**Problem:** The records below are to be retyped in full. Keep every word.

**Dataset entries:**

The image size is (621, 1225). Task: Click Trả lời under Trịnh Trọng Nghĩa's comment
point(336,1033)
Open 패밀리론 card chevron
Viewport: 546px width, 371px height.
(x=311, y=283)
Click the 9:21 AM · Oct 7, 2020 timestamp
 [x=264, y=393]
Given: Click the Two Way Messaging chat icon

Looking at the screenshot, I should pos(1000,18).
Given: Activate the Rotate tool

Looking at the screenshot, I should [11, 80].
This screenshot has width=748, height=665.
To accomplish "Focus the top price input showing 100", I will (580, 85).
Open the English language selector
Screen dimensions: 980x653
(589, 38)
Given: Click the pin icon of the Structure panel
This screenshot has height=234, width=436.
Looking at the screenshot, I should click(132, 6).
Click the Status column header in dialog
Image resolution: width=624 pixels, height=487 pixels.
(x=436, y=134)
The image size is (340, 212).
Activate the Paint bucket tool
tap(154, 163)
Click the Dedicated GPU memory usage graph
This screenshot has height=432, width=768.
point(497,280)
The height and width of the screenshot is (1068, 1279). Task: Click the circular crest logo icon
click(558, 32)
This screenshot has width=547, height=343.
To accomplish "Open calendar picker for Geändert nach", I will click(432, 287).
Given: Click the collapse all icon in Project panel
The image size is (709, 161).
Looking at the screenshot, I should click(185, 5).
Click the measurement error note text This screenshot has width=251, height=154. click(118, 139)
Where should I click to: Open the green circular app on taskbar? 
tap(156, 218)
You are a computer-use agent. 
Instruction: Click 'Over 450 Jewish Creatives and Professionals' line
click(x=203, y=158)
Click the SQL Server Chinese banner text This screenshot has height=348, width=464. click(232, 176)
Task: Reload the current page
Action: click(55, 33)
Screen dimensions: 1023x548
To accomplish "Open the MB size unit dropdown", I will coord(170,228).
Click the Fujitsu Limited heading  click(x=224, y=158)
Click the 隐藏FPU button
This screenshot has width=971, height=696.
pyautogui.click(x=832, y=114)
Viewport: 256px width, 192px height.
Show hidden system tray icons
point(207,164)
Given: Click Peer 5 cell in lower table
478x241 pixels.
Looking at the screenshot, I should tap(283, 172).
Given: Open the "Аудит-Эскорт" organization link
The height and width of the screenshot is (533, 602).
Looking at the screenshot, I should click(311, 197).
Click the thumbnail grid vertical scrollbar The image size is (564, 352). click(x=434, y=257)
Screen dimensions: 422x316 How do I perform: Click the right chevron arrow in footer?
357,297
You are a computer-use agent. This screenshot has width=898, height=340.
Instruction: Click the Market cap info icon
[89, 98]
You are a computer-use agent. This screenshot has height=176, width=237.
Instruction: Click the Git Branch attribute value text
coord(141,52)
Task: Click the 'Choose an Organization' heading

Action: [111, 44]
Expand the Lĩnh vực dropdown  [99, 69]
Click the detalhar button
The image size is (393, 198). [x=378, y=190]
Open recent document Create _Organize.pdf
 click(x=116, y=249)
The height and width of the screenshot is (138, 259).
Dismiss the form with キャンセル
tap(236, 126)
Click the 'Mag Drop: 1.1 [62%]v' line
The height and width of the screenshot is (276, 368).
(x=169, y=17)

**Response area:**
The image size is (621, 1225). Task: Click Trả lời under Trịnh Trọng Nghĩa's comment
point(336,1033)
Open 패밀리론 card chevron
Viewport: 546px width, 371px height.
(x=311, y=283)
Click the 9:21 AM · Oct 7, 2020 timestamp
 [x=264, y=393]
Given: Click the Two Way Messaging chat icon

Looking at the screenshot, I should pos(1000,18).
Given: Activate the Rotate tool

Looking at the screenshot, I should [11, 80].
This screenshot has width=748, height=665.
To accomplish "Focus the top price input showing 100", I will (580, 85).
Open the English language selector
Screen dimensions: 980x653
(589, 38)
Given: Click the pin icon of the Structure panel
This screenshot has height=234, width=436.
Looking at the screenshot, I should click(132, 6).
Click the Status column header in dialog
Image resolution: width=624 pixels, height=487 pixels.
(x=436, y=134)
The image size is (340, 212).
Activate the Paint bucket tool
tap(154, 163)
Click the Dedicated GPU memory usage graph
This screenshot has height=432, width=768.
point(497,280)
The height and width of the screenshot is (1068, 1279). Task: Click the circular crest logo icon
click(558, 32)
This screenshot has width=547, height=343.
To accomplish "Open calendar picker for Geändert nach", I will click(432, 287).
Given: Click the collapse all icon in Project panel
The image size is (709, 161).
Looking at the screenshot, I should click(185, 5).
Click the measurement error note text This screenshot has width=251, height=154. click(118, 139)
Where should I click to: Open the green circular app on taskbar? 
tap(156, 218)
You are a computer-use agent. 
Instruction: Click 'Over 450 Jewish Creatives and Professionals' line
click(x=203, y=158)
Click the SQL Server Chinese banner text This screenshot has height=348, width=464. click(232, 176)
Task: Reload the current page
Action: click(55, 33)
Screen dimensions: 1023x548
To accomplish "Open the MB size unit dropdown", I will coord(170,228).
Click the Fujitsu Limited heading  click(x=224, y=158)
Click the 隐藏FPU button
This screenshot has width=971, height=696.
pyautogui.click(x=832, y=114)
Viewport: 256px width, 192px height.
Show hidden system tray icons
point(207,164)
Given: Click Peer 5 cell in lower table
478x241 pixels.
Looking at the screenshot, I should tap(283, 172).
Given: Open the "Аудит-Эскорт" organization link
The height and width of the screenshot is (533, 602).
Looking at the screenshot, I should click(311, 197).
Click the thumbnail grid vertical scrollbar The image size is (564, 352). click(x=434, y=257)
Screen dimensions: 422x316 How do I perform: Click the right chevron arrow in footer?
357,297
You are a computer-use agent. This screenshot has width=898, height=340.
Instruction: Click the Market cap info icon
[89, 98]
You are a computer-use agent. This screenshot has height=176, width=237.
Instruction: Click the Git Branch attribute value text
coord(141,52)
Task: Click the 'Choose an Organization' heading

Action: [111, 44]
Expand the Lĩnh vực dropdown  [99, 69]
Click the detalhar button
The image size is (393, 198). [x=378, y=190]
Open recent document Create _Organize.pdf
 click(x=116, y=249)
The height and width of the screenshot is (138, 259).
Dismiss the form with キャンセル
tap(236, 126)
Click the 'Mag Drop: 1.1 [62%]v' line
The height and width of the screenshot is (276, 368).
(x=169, y=17)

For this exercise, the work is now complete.